Introduction

At the University of Arkansas, I took a class called Data Analytics Fundamentals in the Fall of 2018, which covered the basics of Microsoft Excel, Microsoft SQL, and Python. The goal of the class was to learn and use these packages to create statistical reports. For the final project, we had to use either SQL or Python to analyze a dataset and present the findings.

The idea for the “NFL Redraft” project came from Twitter, where Namita Nandakumar had released a short presentation on an “NHL Redraft”. The main concept addressed the question of “Who would these teams draft if they knew then what we know now in terms of player performance?”. The main process is going through the draft order for a particular year, with each team selecting the best available player at the position that they actually drafted.
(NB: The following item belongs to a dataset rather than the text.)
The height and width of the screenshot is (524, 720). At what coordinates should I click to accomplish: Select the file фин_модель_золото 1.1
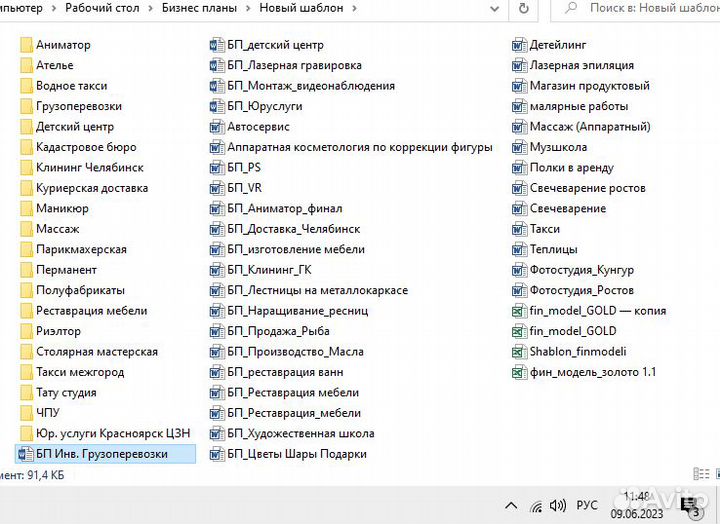592,372
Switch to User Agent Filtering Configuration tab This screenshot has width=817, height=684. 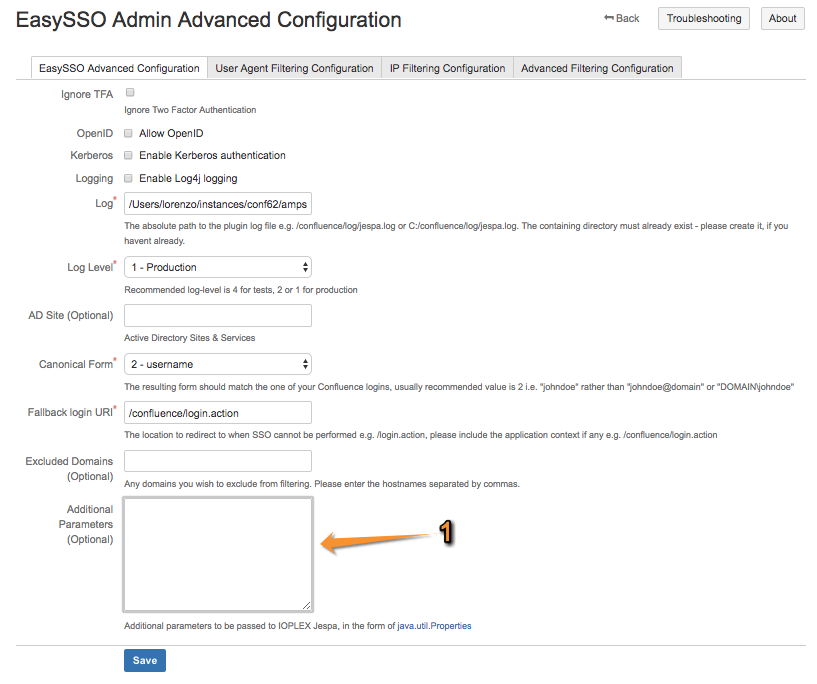pos(293,68)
Doing this gives a hypothetical draft, which you can then compare to the players actually drafted at those spots. This allows us to analyze which teams significantly outperformed the other teams in a respective draft.

Gathering Data

First, I had to scrape the data (code below) using python (requests_html library), which I got from Pro Football Reference (referred to as PFR going forward). Since I wanted the analysis to be simple, and the hypothetical draft had teams drafting the same position as they did in real life, I decided to use the “Approximate Value” (AV) statistic on PFR. AV attempts to be a one-number summary for the overall value that a player adds to a team. The project asked for all data to be included in a CSV format, so I used pandas to write CSV files.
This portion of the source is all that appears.